From the May 1975 issue of the Socialist Standard
Working class poverty remains a running sore incapable of remedy while capitalism lasts. After a century of patchwork tinkering this problem is still with us. Confident declarations by capitalist politicians and enacting of palliative reform legislation has not altered the situation.
Twenty-five years ago the 1950 Labour Government Manifesto claimed that "destitution has been banished". Do social reformers really believe that this is possible? Apparently so. Even though social surveys carried out during the 'fifties and 'sixties' revealed that in fact poverty had not been legislated away, Harold Wilson was peddling the same line in 1970. When asked if he would set up a Royal Commission on poverty in Great Britain he replied that he would not:
This Government has taken substantial steps towards the abolition of poverty by increasing the levels of benefit and by other measures, and we are currently promoting further legislation to this end. (Hansard 17th February, col. 209).
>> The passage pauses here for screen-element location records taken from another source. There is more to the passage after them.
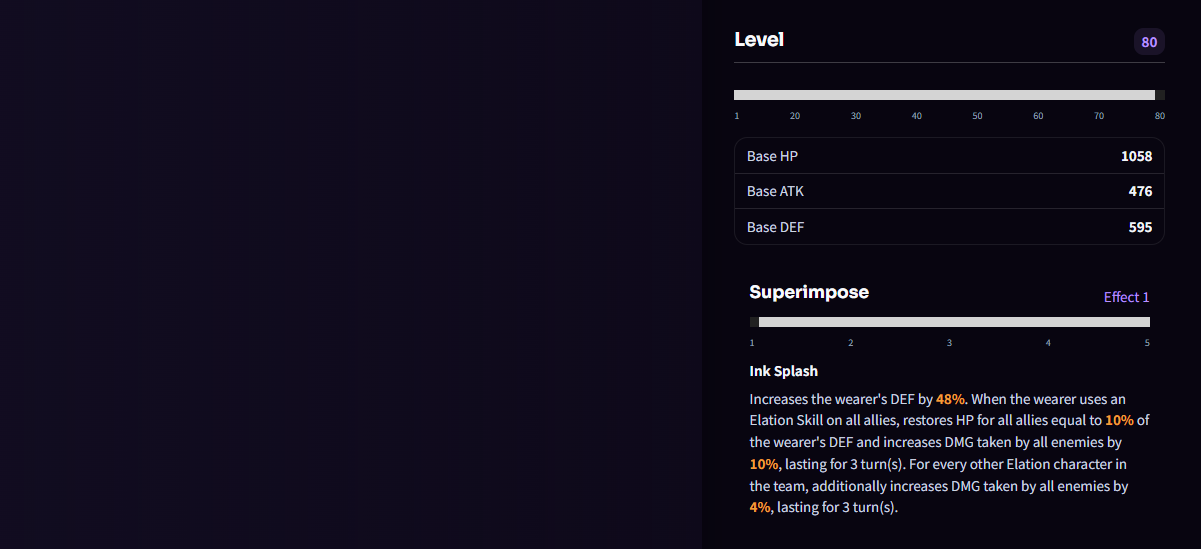1201x549 pixels.
Task: Click the purple level 80 badge
Action: coord(1149,42)
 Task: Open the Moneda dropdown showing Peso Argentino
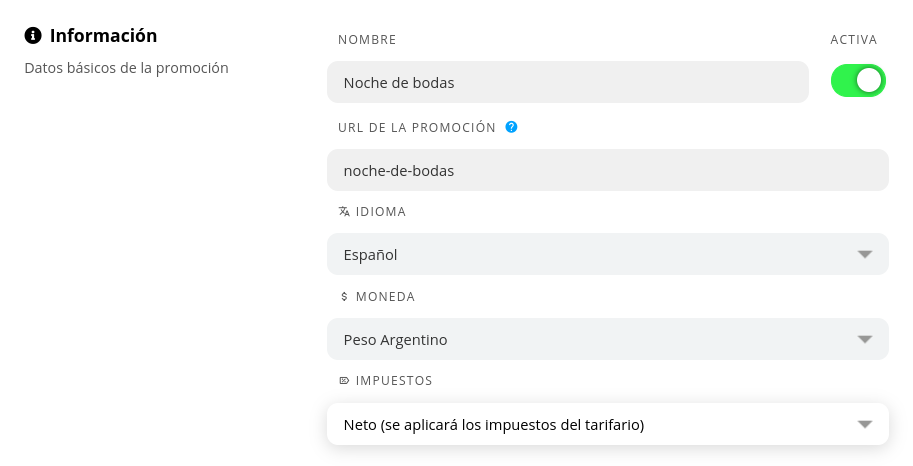tap(608, 339)
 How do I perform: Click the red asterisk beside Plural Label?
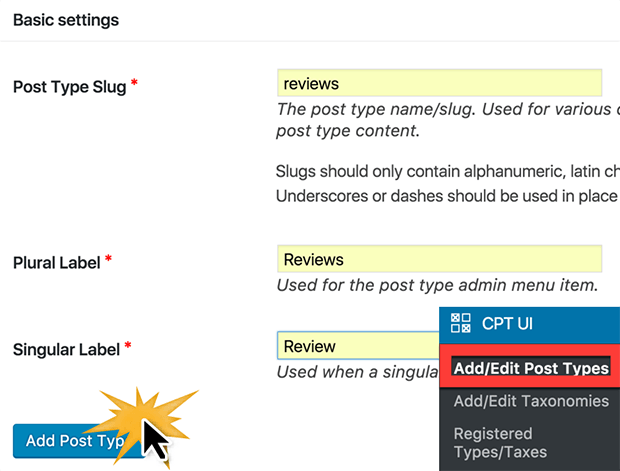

There are now 43 different kinds of aid available to the poor. Has this altered the problem? The 1974 Poverty Report carried out by the Institute of Community Studies was published recently. Commenting on it the London Evening Standard (13th March) says
Surveys of Camden and Bethnal Green households included in a national report on poverty show . . . that in general the very poor in Great Britain are getting poorer all the time.
Mrs. Lucy Syson of the Institute claims that 19 per cent of the households in Camden were below the poverty line. The figure for Bethnal Green was a staggering 30 per cent. These figures are only marginally better than those produced in the 1880s by Charles Booth. He estimated that of the population of Islington and St. Pancras (part of present-day Camden) more than 30 per cent lived in poverty. In Bethnal Green the percentage of poverty was 44.6.
This is the much lauded social 'progress' of the past one hundred years. Is it not high time this poverty producing system was done away with once and for all?